New Delhi: Professional glory across seven seas could never make up for the ignominy of being labelled a deserter in his own country, insists US-based India boxer Gurcharan Singh, who cannot wait for his homecoming under the newly-formed pro body -- the Indian Boxing Council (IBC).
Much before Beijing 2008, when Vijender Singh became India's first Olympic medallist, the Punjab-lad was in touching distance of the feat in the 2000 Sydney edition but fell short by a sudden death point in what seemed like a harsh decision by the judges.
That heartbreak left him so disillusioned that Gurcharan left for the US without informing anyone in the Indian boxing fraternity, leaving the federation, coaches and his then employers -- Indian army -- stunned.
He did make a name for himself in the US pro circuit winning 20 of his 21 bouts -- 11 of them knockout victories -- but the heavyweight boxer says he cannot forgive himself for letting down the Indian Army -- where he was Naik Subedar in the 17 Sikh Battalion.
"I feel bad about what I did to the Indian Army. They were so good to me, made me the boxer that I am and I miss my unit too. I can't even explain how it feels when I think about that. It still makes me feel very guilty," Gurcharan told PTI in an interview from New York as he geared up for a return to the country.
For quite some time after he left India, Gurcharan was called a "deserter" by the Army and even faced the prospect of departmental action on return but the 38-year-old said all those issues are now settled.
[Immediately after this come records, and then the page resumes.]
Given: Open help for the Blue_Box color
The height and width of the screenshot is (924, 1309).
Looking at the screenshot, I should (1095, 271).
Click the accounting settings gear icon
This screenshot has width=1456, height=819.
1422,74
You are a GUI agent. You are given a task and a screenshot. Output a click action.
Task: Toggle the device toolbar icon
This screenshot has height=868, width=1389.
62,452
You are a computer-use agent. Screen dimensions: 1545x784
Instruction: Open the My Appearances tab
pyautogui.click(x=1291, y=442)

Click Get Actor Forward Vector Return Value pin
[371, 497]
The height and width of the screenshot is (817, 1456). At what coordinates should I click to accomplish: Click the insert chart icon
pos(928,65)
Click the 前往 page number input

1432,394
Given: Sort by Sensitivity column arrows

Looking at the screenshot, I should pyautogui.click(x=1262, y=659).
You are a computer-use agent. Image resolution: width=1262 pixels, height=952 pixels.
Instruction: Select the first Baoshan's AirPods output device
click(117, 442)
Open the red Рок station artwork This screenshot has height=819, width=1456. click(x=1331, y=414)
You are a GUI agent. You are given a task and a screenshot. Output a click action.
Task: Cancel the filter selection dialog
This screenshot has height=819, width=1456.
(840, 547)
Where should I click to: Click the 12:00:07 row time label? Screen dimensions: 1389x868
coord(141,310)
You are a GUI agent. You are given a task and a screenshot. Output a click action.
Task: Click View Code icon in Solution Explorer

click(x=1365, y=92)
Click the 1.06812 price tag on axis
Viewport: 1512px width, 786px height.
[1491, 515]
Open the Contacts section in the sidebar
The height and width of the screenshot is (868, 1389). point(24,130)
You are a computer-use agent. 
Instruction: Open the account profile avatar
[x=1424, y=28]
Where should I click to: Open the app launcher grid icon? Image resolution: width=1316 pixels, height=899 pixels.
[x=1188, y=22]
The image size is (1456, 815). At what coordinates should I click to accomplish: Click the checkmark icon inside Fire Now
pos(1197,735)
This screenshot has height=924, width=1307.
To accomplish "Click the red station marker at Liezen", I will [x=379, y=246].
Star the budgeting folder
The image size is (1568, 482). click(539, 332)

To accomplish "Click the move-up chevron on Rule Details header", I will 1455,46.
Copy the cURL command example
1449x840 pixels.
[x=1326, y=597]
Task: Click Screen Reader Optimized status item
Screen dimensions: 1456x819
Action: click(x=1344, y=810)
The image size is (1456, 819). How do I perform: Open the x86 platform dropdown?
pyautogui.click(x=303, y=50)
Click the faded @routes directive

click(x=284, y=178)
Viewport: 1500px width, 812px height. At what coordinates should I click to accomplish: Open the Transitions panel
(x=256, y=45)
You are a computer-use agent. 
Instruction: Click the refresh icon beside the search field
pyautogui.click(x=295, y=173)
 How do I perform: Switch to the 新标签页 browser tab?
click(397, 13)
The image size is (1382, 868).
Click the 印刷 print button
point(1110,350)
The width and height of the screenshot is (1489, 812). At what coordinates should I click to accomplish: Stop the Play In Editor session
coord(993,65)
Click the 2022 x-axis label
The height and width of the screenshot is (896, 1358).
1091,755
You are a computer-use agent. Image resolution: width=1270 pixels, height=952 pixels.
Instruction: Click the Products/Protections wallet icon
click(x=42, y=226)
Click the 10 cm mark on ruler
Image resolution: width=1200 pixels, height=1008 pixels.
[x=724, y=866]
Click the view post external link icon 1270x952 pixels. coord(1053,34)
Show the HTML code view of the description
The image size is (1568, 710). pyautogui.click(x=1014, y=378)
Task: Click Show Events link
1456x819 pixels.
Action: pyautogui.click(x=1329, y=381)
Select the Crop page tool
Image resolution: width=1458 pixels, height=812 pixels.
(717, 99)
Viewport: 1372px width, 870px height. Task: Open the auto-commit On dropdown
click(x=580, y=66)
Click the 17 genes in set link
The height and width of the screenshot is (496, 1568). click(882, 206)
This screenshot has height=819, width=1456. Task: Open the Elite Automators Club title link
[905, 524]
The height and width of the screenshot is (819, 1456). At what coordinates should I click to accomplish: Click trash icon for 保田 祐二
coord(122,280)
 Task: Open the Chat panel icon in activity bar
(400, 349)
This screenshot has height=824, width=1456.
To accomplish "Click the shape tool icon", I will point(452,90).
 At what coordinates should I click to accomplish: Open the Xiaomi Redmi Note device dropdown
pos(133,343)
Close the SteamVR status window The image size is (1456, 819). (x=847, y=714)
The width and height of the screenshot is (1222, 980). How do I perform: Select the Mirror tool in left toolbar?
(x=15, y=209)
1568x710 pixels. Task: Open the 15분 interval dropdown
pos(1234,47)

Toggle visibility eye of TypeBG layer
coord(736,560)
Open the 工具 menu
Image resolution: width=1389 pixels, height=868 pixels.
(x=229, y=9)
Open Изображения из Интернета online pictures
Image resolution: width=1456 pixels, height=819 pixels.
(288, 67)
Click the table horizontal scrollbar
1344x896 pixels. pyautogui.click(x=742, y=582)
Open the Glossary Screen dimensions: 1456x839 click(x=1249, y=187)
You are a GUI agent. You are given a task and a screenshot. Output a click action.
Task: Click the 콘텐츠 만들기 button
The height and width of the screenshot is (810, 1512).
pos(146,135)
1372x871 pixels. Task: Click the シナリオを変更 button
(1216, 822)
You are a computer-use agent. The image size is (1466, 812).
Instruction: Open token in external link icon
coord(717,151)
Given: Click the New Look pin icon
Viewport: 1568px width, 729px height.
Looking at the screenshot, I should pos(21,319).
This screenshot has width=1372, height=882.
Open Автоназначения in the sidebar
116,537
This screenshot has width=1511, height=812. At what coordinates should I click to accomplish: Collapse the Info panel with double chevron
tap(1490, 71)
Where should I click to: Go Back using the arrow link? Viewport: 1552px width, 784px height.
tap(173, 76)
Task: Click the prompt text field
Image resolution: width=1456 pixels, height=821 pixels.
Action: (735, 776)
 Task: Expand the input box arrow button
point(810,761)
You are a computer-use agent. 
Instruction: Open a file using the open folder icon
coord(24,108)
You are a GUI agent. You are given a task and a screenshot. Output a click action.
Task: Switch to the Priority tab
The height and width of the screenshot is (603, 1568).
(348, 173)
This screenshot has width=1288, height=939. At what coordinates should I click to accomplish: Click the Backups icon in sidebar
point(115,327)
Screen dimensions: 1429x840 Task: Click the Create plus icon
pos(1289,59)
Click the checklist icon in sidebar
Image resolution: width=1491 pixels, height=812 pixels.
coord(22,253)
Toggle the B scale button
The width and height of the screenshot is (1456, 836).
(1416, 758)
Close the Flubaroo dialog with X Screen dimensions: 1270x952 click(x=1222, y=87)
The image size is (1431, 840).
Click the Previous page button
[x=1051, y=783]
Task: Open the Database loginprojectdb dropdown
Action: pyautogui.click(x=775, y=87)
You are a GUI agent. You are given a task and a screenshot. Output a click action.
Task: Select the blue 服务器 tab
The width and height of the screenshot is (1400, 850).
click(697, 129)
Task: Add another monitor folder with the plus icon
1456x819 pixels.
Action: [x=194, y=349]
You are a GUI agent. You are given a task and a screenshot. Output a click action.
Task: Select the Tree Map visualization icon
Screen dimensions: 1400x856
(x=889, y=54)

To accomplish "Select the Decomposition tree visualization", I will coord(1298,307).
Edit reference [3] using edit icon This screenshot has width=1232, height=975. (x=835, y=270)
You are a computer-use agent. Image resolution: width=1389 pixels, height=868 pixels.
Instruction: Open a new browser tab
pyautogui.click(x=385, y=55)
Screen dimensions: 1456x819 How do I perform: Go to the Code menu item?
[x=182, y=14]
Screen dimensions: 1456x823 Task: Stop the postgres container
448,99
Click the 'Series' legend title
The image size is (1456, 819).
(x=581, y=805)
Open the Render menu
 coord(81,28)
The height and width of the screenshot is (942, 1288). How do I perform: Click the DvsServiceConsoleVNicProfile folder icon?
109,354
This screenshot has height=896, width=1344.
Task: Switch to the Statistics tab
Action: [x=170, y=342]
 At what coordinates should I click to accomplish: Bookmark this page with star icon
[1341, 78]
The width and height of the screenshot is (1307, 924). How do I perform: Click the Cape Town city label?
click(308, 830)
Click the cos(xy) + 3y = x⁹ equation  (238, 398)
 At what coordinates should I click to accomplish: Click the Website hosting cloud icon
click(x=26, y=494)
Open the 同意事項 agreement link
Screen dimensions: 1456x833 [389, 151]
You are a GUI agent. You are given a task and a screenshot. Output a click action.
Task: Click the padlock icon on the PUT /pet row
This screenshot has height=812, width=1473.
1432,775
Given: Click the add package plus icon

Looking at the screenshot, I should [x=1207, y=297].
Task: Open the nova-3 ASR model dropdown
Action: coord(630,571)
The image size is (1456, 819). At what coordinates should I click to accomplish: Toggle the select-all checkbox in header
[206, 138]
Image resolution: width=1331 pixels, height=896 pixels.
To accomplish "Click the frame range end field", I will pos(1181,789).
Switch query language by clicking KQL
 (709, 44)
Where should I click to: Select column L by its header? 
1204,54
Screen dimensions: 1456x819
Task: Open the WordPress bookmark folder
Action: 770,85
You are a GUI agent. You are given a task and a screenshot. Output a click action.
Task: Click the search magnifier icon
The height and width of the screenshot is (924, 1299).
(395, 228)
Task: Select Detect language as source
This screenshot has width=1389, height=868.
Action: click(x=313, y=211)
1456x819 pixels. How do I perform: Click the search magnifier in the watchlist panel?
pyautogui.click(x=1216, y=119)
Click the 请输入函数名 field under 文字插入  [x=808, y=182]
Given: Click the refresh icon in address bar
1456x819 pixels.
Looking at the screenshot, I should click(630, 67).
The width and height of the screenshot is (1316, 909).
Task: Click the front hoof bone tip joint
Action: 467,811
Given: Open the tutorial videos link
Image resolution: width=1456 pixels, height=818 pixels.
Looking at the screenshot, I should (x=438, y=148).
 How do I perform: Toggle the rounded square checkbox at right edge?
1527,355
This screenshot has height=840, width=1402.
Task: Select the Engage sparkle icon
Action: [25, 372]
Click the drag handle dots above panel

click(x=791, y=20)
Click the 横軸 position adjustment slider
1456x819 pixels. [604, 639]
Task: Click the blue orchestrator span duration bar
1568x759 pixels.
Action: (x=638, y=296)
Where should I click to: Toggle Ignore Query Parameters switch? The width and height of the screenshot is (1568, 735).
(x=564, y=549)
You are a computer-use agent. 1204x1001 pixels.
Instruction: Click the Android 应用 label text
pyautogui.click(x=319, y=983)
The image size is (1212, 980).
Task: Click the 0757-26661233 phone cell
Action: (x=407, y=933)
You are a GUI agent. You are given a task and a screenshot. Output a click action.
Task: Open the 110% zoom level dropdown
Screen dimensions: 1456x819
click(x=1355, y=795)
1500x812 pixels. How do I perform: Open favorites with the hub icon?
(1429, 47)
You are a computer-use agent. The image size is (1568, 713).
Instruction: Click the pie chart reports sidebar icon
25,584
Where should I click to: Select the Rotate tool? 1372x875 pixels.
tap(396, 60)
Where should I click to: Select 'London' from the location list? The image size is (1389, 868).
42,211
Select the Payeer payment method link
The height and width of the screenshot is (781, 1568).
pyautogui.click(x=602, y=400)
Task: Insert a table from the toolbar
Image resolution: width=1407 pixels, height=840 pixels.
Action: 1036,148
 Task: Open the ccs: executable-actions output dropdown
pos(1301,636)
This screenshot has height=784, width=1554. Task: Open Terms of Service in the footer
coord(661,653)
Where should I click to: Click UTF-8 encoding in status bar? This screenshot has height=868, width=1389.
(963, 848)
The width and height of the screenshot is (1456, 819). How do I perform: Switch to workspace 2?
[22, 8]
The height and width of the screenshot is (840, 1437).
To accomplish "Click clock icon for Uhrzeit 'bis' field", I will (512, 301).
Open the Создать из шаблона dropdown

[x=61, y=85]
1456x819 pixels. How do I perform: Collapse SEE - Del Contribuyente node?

"There is no problem on that front, all that is sorted. What remains is my own sense of guilt. They took care of me, I should have handled things with them in a better way," he said.
He was all but done with his professional career in the US as well after a back injury but a call from IBC President Brig. (Retd) P K Muralidharan Raja got him up and running again.
"I had almost taken retirement because of injuries, especially a back injury. I was thinking I won't come back but then a call from Brig. Raja changed everything. I have been training for the last few months and my body feels excellent again. I can't wait to come back and fight in my own country and I am very confident of doing well," Gurcharan said.
Nicknamed 'Guru' in the US pro circuit, Gurcharan said the professional success could never really heal his spirit which was left broken by that fateful Olympic quarterfinal. "Every night, every day, it rankles because wounds to the body heal, but wounds to the soul, they never heal. It still feels like it was yesterday and the kind of stigma I lived with after that, only I know how it felt. I made money in the US, I got fame, life is good here but it can't make up for what I lost," he said.
"Nobody stood up for that injustice which happened in Sydney. I was robbed of a medal, I still maintain that. The judges robbed me and nobody from the Indian camp stood up. It shattered me, killed my confidence and nobody can understand that. I wanted to get away from all of it and that's why I came to US," he said recalling the loss to Ukraine's Andriy Fedchuk.
"I never thought that I won't be able to go back, that my federation's President (Abhey Singh Chautala at that time) would say that he won't let me come back. What else can be called a stigma?"
But looking ahead, Gurcharan said he will not just compete but also help groom the pro boxers who sign up with the IBC.
"I am so eager to be back. I won't just be fighting under IBC banner, I am going to groom the guys who sign up with them. Our boys train too much, they need to lighten up a bit," he said.
The IBC, who recently issued the license to Vijender after he turned pro, plans to kickoff its bouts in September.
"Vijender turning pro is a good thing. It's good for boxing and he would also earn some good money and money motivates you. I hope people learn from him," said Gurcharan. Talking of life away from the ring, Gurcharan signed off saying, "I have one daughter and two sons, they keep me busy. And I hope at least one of them becomes a boxer."